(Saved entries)
= = = =
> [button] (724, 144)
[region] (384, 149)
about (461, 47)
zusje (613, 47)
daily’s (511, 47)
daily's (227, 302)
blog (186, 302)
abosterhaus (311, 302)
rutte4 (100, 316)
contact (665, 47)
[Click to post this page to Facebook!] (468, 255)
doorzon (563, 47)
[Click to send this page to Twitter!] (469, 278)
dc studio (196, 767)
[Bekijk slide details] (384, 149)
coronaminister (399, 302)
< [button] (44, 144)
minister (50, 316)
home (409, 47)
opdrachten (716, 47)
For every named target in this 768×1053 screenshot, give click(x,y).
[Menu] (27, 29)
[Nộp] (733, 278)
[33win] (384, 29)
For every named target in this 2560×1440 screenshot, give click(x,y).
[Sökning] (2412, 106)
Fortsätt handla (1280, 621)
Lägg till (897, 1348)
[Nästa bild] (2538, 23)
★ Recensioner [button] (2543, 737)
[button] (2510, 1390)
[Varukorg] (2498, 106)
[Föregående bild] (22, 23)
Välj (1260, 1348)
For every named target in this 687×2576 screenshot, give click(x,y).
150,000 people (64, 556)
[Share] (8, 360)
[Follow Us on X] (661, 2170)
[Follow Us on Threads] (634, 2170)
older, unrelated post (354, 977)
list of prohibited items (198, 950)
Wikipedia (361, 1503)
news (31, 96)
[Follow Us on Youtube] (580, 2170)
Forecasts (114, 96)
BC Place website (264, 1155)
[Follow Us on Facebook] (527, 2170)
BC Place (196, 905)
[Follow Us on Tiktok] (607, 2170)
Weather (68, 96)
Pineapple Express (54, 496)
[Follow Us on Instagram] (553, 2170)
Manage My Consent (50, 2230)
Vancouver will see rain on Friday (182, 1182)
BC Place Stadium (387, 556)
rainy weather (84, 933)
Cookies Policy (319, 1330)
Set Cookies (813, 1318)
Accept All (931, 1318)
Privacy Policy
= = = =
* Problem requirements *
Return exactly the line that contains "[Follow Us on Youtube] (580, 2170)" and every line after it, through the last line of the records.

* Answer for the task *
[Follow Us on Youtube] (580, 2170)
Forecasts (114, 96)
BC Place website (264, 1155)
[Follow Us on Facebook] (527, 2170)
BC Place (196, 905)
[Follow Us on Tiktok] (607, 2170)
Weather (68, 96)
Pineapple Express (54, 496)
[Follow Us on Instagram] (553, 2170)
Manage My Consent (50, 2230)
Vancouver will see rain on Friday (182, 1182)
BC Place Stadium (387, 556)
rainy weather (84, 933)
Cookies Policy (319, 1330)
Set Cookies (813, 1318)
Accept All (931, 1318)
Privacy Policy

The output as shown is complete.